Successivamente, l’8 aprile scorso, Raoul Pupo – professore di Storia contemporanea all’Università di Trieste, membro delle commissioni storiche miste italo-croate ed ex presidente dell’Irsrec – ha presentato il suo ultimo libro, Fiume città di passione, presso la sala incontri dell’Apt della stazione di Gorizia. Essendo anche il principale firmatario del contestato Vademecum per il giorno del ricordo – il documento all’origine della mozione – non sono mancati, durante la conferenza, interventi dedicati alla questione e volti a chiarire le posizioni dell’istituto di ricerca. Chiarimenti che sarebbero stati superflui se i promotori della mozione si fossero anche solo presi la briga di leggere il pdf gratuitamente scaricabile dal sito dell’ente di ricerca storica.

Il Vademecum spiega, infatti, in maniera esauriente le ragioni alla base della scelta definitoria del fenomeno, legate esclusivamente alle caratteristiche dell’italianità nell’area giuliano-dalmata. Gli italiani in quest’area, nel corso dei secoli, avevano sviluppato un concetto di nazione secondo il modello cosiddetto “francese”, di tipo volontaristico (plebiscito di ogni giorno), aperto e inclusivo. Le comunità slave, invece, avevano adottato il modello “tedesco”, etnicista, fondato su criteri naturalistici (sangue e terra), per resistere all’assimilazione – prima culturale, poi politica – alla nazione italiana, caratterizzata da un forte potere di attrazione. Identità come scelta culturale, quindi, e non “razziale”, usando una terminologia tristemente in voga lo scorso secolo.
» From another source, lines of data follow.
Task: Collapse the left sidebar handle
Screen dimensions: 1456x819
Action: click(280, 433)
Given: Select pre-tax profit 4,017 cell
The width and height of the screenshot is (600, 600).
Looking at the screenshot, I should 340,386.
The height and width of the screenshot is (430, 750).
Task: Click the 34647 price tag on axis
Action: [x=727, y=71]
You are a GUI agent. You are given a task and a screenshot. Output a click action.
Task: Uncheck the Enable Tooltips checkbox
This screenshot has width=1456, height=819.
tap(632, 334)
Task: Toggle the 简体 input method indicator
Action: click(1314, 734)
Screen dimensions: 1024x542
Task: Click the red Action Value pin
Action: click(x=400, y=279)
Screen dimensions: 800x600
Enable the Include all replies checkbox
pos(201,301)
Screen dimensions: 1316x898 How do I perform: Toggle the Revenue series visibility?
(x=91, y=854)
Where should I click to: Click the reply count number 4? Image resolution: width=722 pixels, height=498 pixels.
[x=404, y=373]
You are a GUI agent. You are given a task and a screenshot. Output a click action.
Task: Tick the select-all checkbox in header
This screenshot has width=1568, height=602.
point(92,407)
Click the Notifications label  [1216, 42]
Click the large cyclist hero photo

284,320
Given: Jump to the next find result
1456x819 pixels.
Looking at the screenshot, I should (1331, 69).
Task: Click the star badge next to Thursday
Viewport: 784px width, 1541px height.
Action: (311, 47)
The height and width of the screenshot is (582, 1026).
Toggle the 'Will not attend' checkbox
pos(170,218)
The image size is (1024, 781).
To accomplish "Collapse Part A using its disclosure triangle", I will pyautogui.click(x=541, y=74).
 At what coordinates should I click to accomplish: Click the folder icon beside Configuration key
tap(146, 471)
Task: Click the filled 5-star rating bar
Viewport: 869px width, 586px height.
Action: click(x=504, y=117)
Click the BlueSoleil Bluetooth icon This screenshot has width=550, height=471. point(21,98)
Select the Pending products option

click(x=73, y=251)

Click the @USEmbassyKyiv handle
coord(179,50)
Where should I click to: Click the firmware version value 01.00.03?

Per comprendere meglio la questione andrebbe approfondita l’origine e la storia delle comunità italiane sulla sponda orientale dell’Adriatico, tipicamente concentrate in aree urbane definite dagli storici come “città-isole”. Città come Fiume, Parenzo, Ragusa, Pirano e tante altre, erano fiorite grazie all’influsso del mare, con i suoi traffici di merci e di uomini, e di quello dell’entroterra. Questa peculiarità aveva portato alla formazione di centri urbani con una forte maggioranza di lingua e cultura italiana, circondati da territori prevalentemente slavofoni.

Uno scorcio di Pirano
(Daniele Tibaldi/@TeedGO)

Il professore fa l’esempio di Scipio Slataper, fervente irredentista triestino che difficilmente potrebbe essere definito di etnia italiana, ma lo stesso si potrebbe dire anche di Wilhelm Oberdank, diventato poi celebre come Guglielmo Oberdan. Paradossalmente, sostiene sempre Pupo, se i drammatici avvenimenti tra la firma dell’Armistizio del 1943 e il 1956 avessero avuto realmente una esclusiva connotazione “etnica”, «nella Venezia Giulia e nella Dalmazia vivrebbero oggi circa 100.000 persone di lingua e cultura italiana»: una popolazione di gran lunga superiore a quella attuale.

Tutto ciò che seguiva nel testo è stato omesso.